Alone in its isolation?

7/26/2001

During the 1930s, isolationist lawmakers, such as Sen. Gerald P. Nye of North Dakota, assailed the armaments industry as the “merchants of death.” The United States, for all its industrial might, was then only a middling military power. And as columnist Gwynne Dyer recently noted on The Blade's opinion pages, while the United States is not isolationist, its political institutions have set it apart as an isolated country.

Mr. Dyer argues that the United States is a “very old-fashioned country” operating under a Constitution essentially in place before 1800. It does not mean that this country ignores its role in world affairs. As the sole remaining military superpower, it cannot do that.

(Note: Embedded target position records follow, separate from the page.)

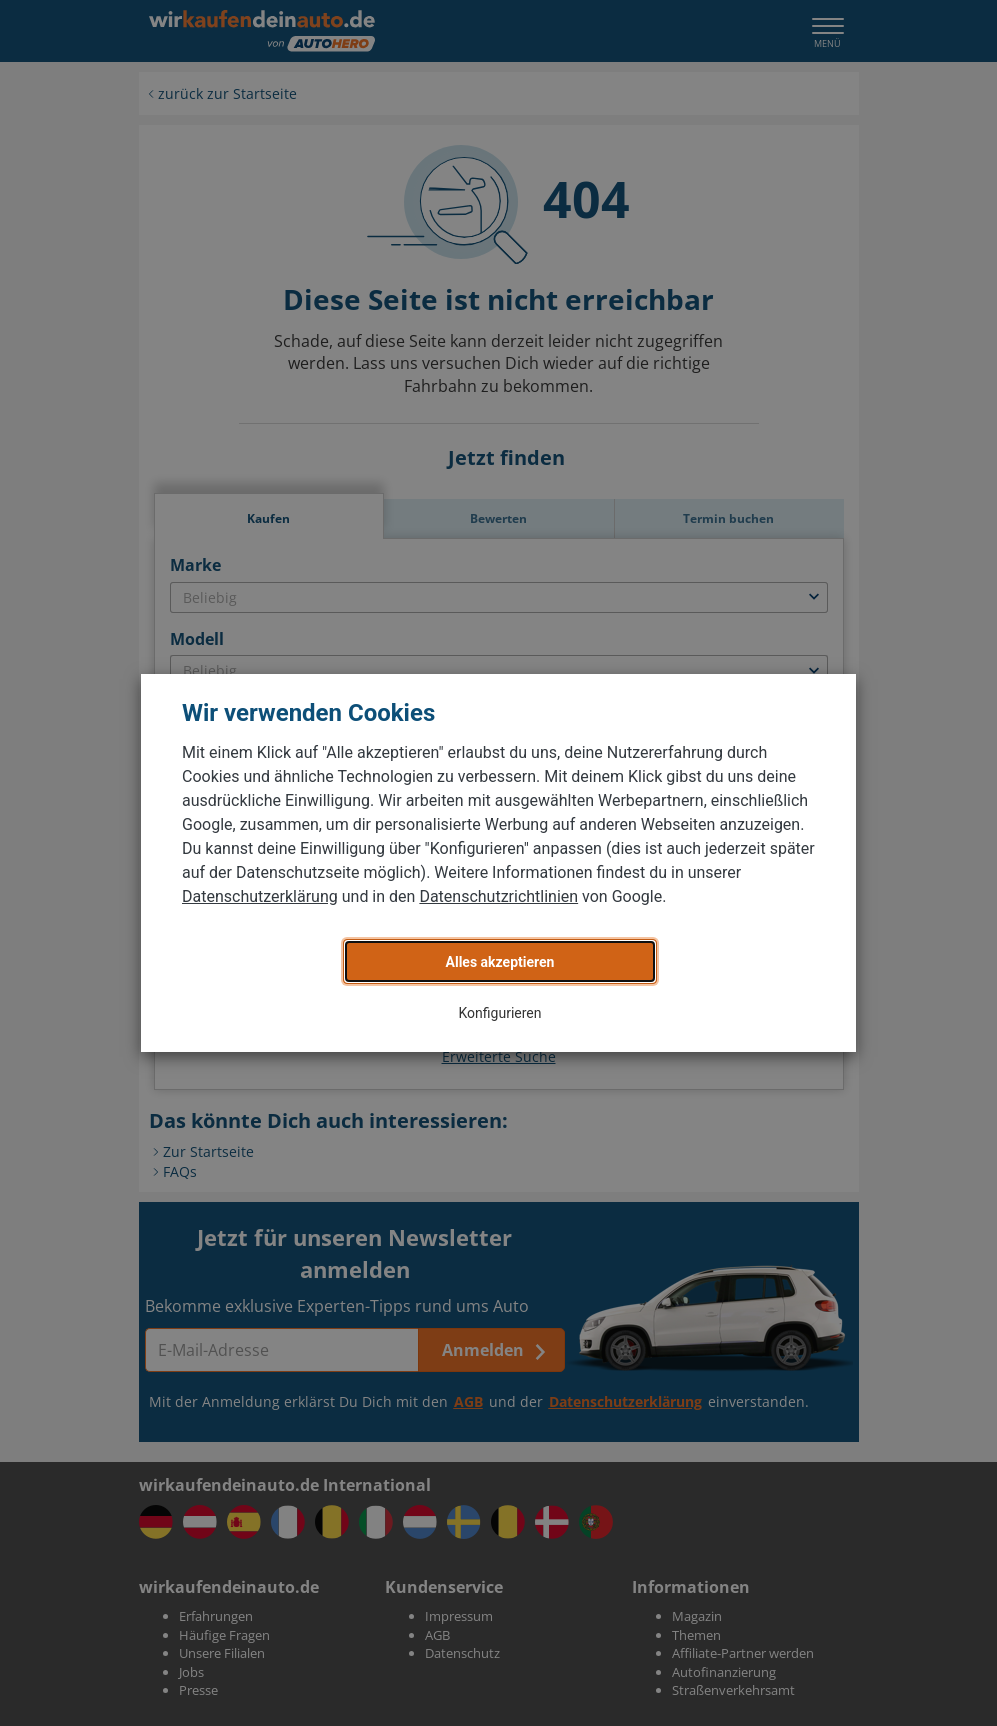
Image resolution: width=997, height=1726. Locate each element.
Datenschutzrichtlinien (498, 896)
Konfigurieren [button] (500, 1013)
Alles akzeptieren (500, 962)
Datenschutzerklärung (260, 896)
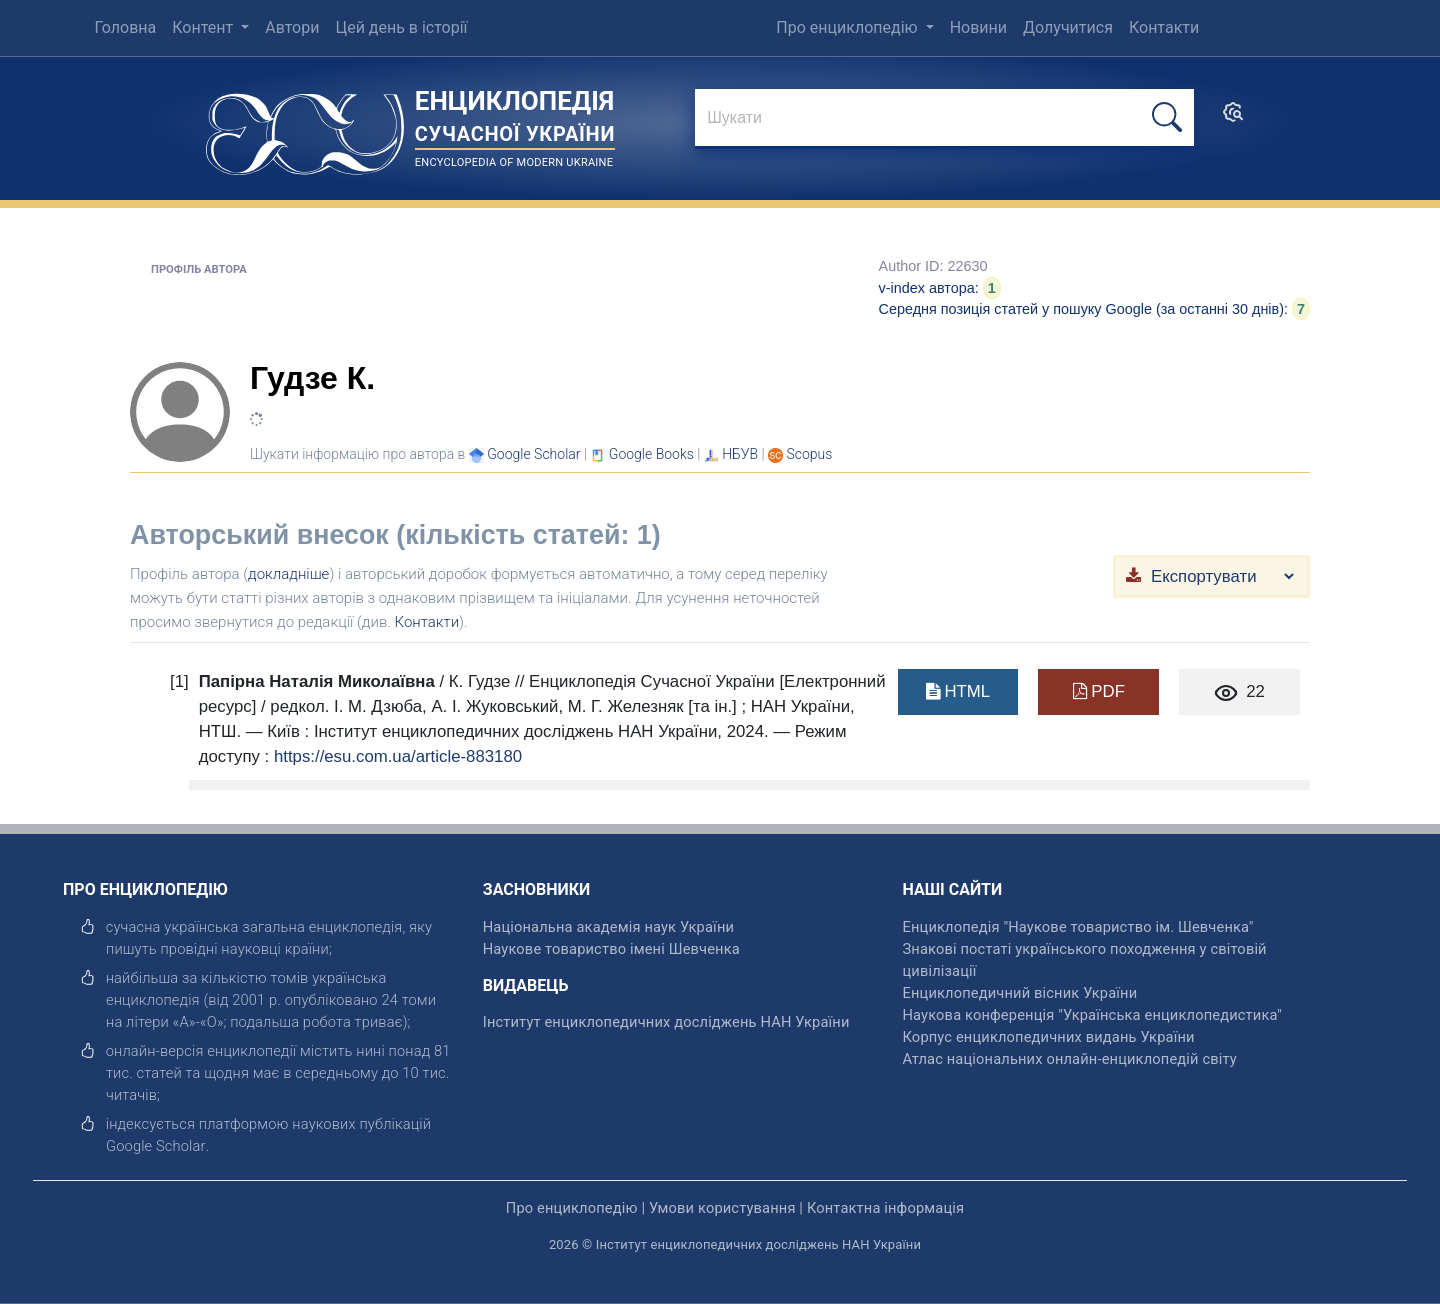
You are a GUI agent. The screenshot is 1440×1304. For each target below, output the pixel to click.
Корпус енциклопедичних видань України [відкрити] (1049, 1037)
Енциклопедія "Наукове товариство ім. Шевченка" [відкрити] (1078, 927)
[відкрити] (156, 1146)
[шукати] (1167, 117)
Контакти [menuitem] (1164, 27)
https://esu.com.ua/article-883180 (398, 756)
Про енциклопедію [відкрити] (572, 1208)
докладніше (288, 574)
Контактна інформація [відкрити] (885, 1208)
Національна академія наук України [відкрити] (608, 927)
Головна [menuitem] (125, 27)
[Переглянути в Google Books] (651, 454)
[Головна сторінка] (305, 127)
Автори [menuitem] (292, 27)
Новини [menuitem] (978, 27)
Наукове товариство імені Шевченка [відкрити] (611, 949)
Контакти (427, 622)
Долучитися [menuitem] (1068, 27)
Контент (204, 27)
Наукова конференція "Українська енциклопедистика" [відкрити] (1092, 1015)
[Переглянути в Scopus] (810, 454)
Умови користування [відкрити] (722, 1208)
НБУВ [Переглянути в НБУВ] (740, 454)
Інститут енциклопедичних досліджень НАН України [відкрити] (666, 1022)
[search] (1233, 118)
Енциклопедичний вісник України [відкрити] (1020, 993)
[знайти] (944, 119)
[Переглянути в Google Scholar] (533, 454)
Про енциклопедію (848, 27)
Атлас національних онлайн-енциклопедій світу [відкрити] (1070, 1059)
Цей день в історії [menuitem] (401, 27)
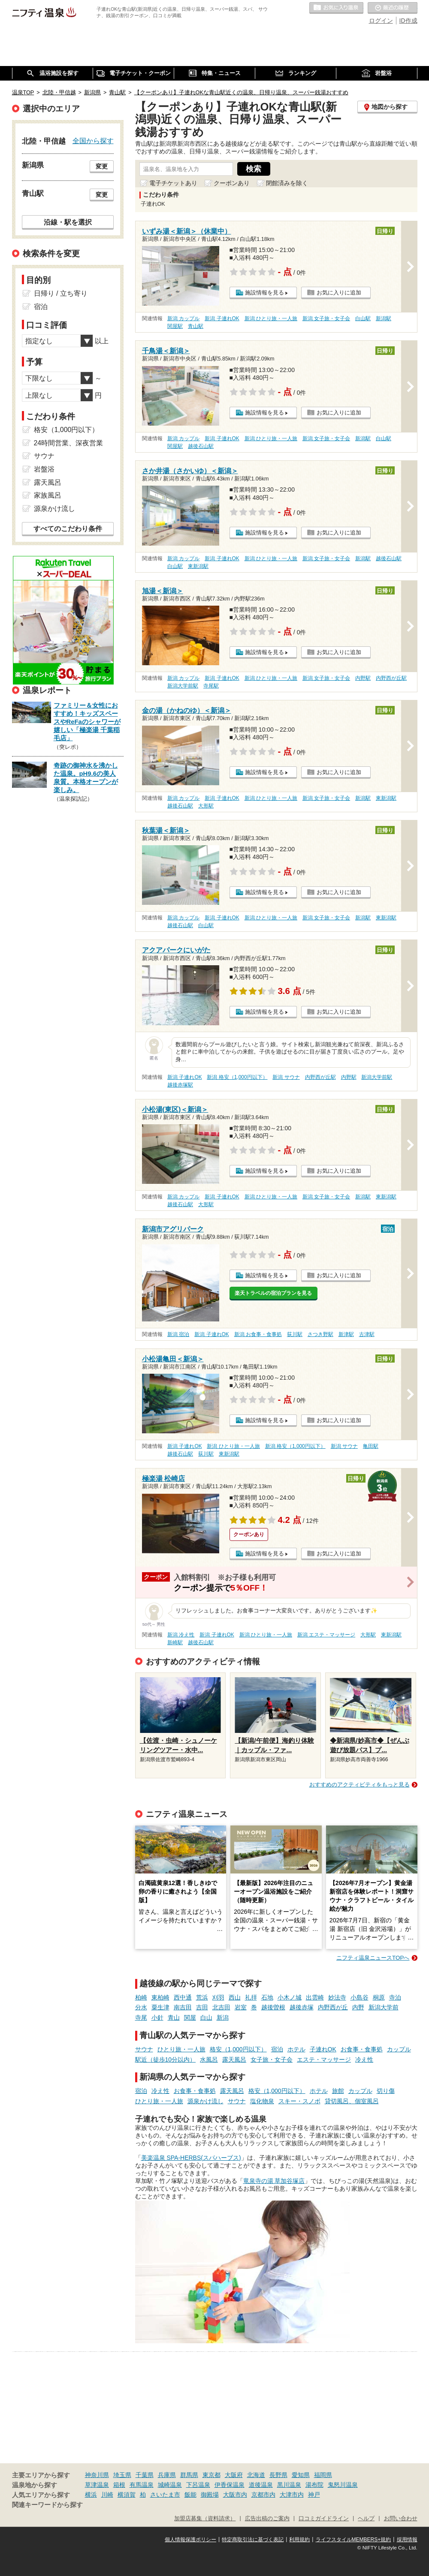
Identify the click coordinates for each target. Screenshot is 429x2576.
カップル (399, 2049)
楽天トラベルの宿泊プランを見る (273, 1293)
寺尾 (141, 2017)
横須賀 (127, 2494)
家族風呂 (47, 495)
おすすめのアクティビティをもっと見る (359, 1784)
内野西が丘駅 (391, 678)
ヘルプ (366, 2519)
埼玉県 (122, 2474)
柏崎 (141, 1997)
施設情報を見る (264, 292)
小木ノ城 (290, 1997)
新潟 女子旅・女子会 (326, 318)
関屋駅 (175, 326)
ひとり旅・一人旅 (181, 2049)
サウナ (144, 2049)
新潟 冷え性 (180, 1635)
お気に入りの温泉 (336, 8)
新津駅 (346, 1334)
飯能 (190, 2494)
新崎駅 (175, 1642)
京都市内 (263, 2494)
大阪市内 (235, 2494)
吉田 (202, 2007)
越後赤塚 (302, 2007)
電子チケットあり (173, 183)
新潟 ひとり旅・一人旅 (271, 318)
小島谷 (359, 1997)
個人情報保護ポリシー (190, 2540)
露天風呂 (234, 2059)
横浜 (91, 2494)
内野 (358, 2007)
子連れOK (323, 2049)
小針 (157, 2017)
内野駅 (363, 678)
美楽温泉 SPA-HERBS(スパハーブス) (191, 2157)
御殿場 (210, 2494)
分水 (141, 2007)
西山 (235, 1997)
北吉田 (221, 2007)
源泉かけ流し (205, 2101)
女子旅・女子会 (272, 2059)
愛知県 (301, 2474)
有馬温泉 (142, 2484)
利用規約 (299, 2540)
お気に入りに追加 (339, 292)
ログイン (381, 20)
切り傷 (386, 2090)
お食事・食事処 (362, 2049)
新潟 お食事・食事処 (258, 1334)
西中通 (183, 1997)
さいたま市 (165, 2494)
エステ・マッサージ (324, 2059)
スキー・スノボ (299, 2101)
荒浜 (202, 1997)
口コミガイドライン (324, 2519)
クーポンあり (232, 183)
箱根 (119, 2484)
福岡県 (323, 2474)
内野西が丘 (333, 2007)
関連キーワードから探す (47, 2504)
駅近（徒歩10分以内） (165, 2059)
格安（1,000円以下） (238, 2049)
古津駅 (367, 1334)
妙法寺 (337, 1997)
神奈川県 (97, 2474)
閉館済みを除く (287, 183)
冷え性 (364, 2059)
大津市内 (292, 2494)
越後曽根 (273, 2007)
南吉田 (183, 2007)
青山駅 (195, 326)
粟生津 (160, 2007)
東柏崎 (160, 1997)
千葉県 (145, 2474)
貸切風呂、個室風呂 (352, 2101)
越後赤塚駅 (180, 1085)
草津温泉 (97, 2484)
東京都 (211, 2474)
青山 (174, 2017)
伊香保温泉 (229, 2484)
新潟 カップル (183, 318)
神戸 (314, 2494)
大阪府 (234, 2474)
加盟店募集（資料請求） (205, 2519)
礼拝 (251, 1997)
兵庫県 (167, 2474)
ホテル (296, 2049)
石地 (267, 1997)
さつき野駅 (320, 1334)
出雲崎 (315, 1997)
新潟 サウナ (285, 1077)
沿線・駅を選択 (68, 222)
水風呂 (209, 2059)
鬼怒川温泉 (343, 2484)
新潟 (223, 2017)
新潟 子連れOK (222, 318)
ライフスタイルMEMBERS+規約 (353, 2540)
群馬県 (189, 2474)
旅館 (338, 2090)
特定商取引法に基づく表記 (253, 2540)
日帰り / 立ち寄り (61, 293)
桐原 (379, 1997)
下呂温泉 (198, 2484)
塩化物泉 (262, 2101)
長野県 (278, 2474)
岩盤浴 (44, 469)
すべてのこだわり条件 (67, 528)
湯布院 (314, 2484)
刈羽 (218, 1997)
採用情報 (407, 2540)
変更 (102, 166)
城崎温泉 (170, 2484)
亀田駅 (370, 1446)
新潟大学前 (384, 2007)
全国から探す (93, 140)
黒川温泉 (289, 2484)
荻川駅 (294, 1334)
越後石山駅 (201, 446)
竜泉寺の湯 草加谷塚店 (274, 2180)
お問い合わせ (400, 2519)
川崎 (107, 2494)
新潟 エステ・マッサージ (326, 1635)
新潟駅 (383, 318)
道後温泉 (261, 2484)
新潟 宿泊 (178, 1334)
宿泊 (277, 2049)
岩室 (241, 2007)
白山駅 (363, 318)
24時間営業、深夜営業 (68, 443)
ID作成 (408, 20)
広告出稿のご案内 (267, 2519)
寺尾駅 (211, 686)
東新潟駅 (198, 566)
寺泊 (395, 1997)
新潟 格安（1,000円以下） (237, 1077)
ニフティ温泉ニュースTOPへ (372, 1958)
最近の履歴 (392, 8)
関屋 (190, 2017)
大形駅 (206, 806)
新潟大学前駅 (182, 686)
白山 (206, 2017)
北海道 (256, 2474)
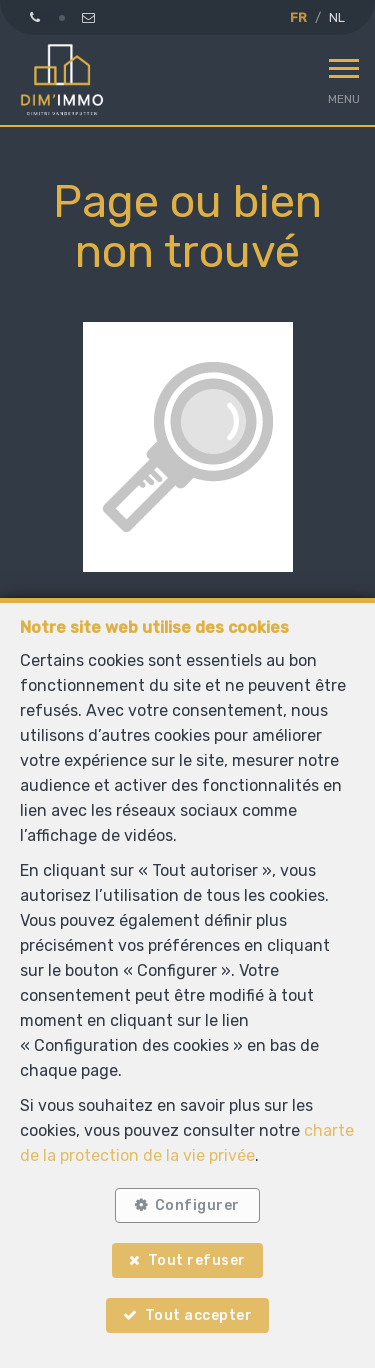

However, our views of national sovereignty have remained relatively fixed at a time when proud European countries are giving up their currencies and the right to regulate them. Again, this is a product of isolation, although thoughtful observers point out that the North American continent has gradually become a single economic entity, if not a political one.

Meanwhile, the modern-day “merchants of death” are busier than ever. The United States is the leading exporter of small-arms abroad, with sales amounting to $1.2 billion. Germany is second, with sales of $384 million, less than a third of the U.S. total.

The Bush administration finds no problem with this. As on other issues, such as global warming, the nonsensical missile-defense system, and the issue of an International Criminal Court, the administration, while prescribing conduct for other nations, says, “No, thank you, we are opting out.”

At a United Nations conference on stopping the illegal trade of light weapons, the United States has put up roadblocks. “We do not support measures that would constrain legal trade and legal manufacturing of small arms and light weapons,” said John Bolton, undersecretary of state for arms control. “The vast majority of arms transfers in the world are routine and not problematic.”

While the United States might support limits on military weapons (such as machine guns, assault rifles, mortars, grenade launchers, anti-tank and anti-aircraft weapons, and portable missile launchers, it chooses not to annoy the U.S. gun lobby by including smaller-caliber rifles and pistols, deemed to be hunting and sporting weapons.

The U.N. estimates that there are some 500 million firearms in the world, and that they claim the lives of at least half a million people a year, 80 per cent of them women and children. Guns in the wrong places and in the wrong hands are not merely innocent hobby items, as even the gun lobby might concede.

Surely a compromise could be reached on this and other issues. However, the Bush administration is paying only lip-service to cooperation with our long-term allies, and using the shield of national sovereignty wherever it chooses.

It is one thing to urge other nations to accept American “ideals.” But when this country is busy retailing arms and cigarettes, both of which are death-dealing commodities, those ideals sound more than a little hollow.